Work required: Continue the passage below on bitcoin's weekend flash fall, starting right after its last sentence.

Document passage:
BEGIN

Representation of bitcoin
Bitcoin’s 20 per cent flash fall suggests it is becoming more closely tied to traditional assets, particularly now that big institutional investors are more involved © FT montage; Reuters

Bitcoin’s rocky weekend marked one of the first times a storm in traditional financial assets triggered big waves in cryptocurrencies, underscoring how large investors are playing an increasing role in digital asset markets.

The price of the biggest cryptocurrency by market value tumbled $10,000 in just 60 minutes in the early hours of the London morning on Saturday to hit $42,222, according to the FT Wilshire blended bitcoin price index that tracks trading on leading crypto exchanges.

The 20 per cent flash fall came just hours after the close of a volatile week on Wall Street, in which stocks and bonds moved sharply in response to potential shifts in monetary policy and the spread of the new strain of coronavirus.

Crypto’s weekend shock suggests this typically somewhat separate market is becoming more closely tied to those traditional assets, particularly now that big institutional investors are more involved.

END

Raw data:
BEGIN

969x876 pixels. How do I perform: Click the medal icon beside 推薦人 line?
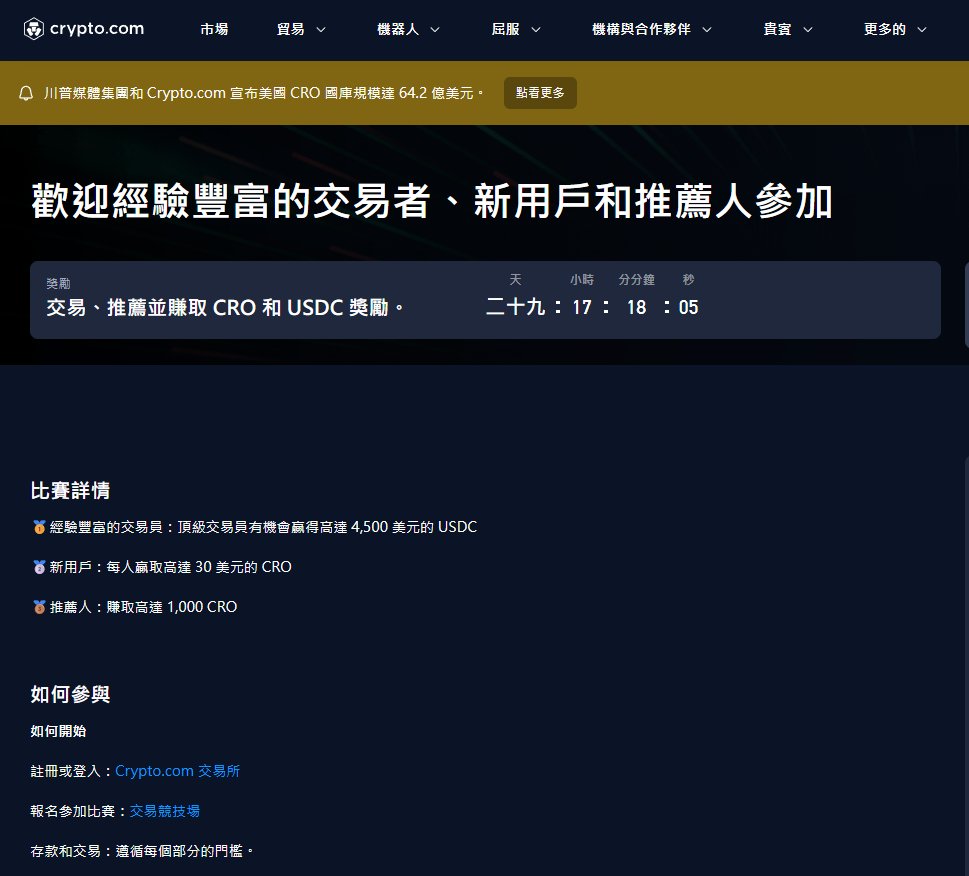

END

Task answer:
“This started as a risk off move in traditional macro circles [which] triggered some liquidations in crypto,” said David Fauchier, a portfolio manager at digital asset specialist Nickel Digital, noting that investors who were selling equities also rushed to shed bitcoin which, unlike other markets, is tradable over weekends.

Line chart of FT Wilshire bitcoin blended price index* showing Bitcoin's tumultuous weekend 

More than $2.5bn worth of bets went sour “in the first massive liquidation event since September,” said Joshua Lim, head of derivatives trading at Genesis Trading, who said selling pressure from professional investors led to the clear-out of bets on exchanges such as Binance.

On crypto futures exchanges, traders who have magnified their bets using borrowing are typically wiped out when the price of a digital token reaches a certain threshold, known as the liquidation price.

Lim added that the rapid drop also washed out over $5bn worth of positions in traditional futures markets where investors can bet on the price of cryptocurrencies, reducing the number of outstanding bets by almost a quarter.

Bitcoin prices have jumped more than 500 per cent in the past two years, with some investors — primarily amateur retail investors but also some professionals — drawn in by the theory that returns could be uncorrelated to other assets. But as more hedge funds and other big investors get involved, links with other markets tighten.

Many professional investors had also been keen to crystallise paper gains into real returns before the end of this year, which contributed to the sell-off, said Jan Stromme, founder of crypto trading company Alphaplate.

“I expect an increasing correlation between risk sentiment in traditional markets and [digital ones],” added Fauchier.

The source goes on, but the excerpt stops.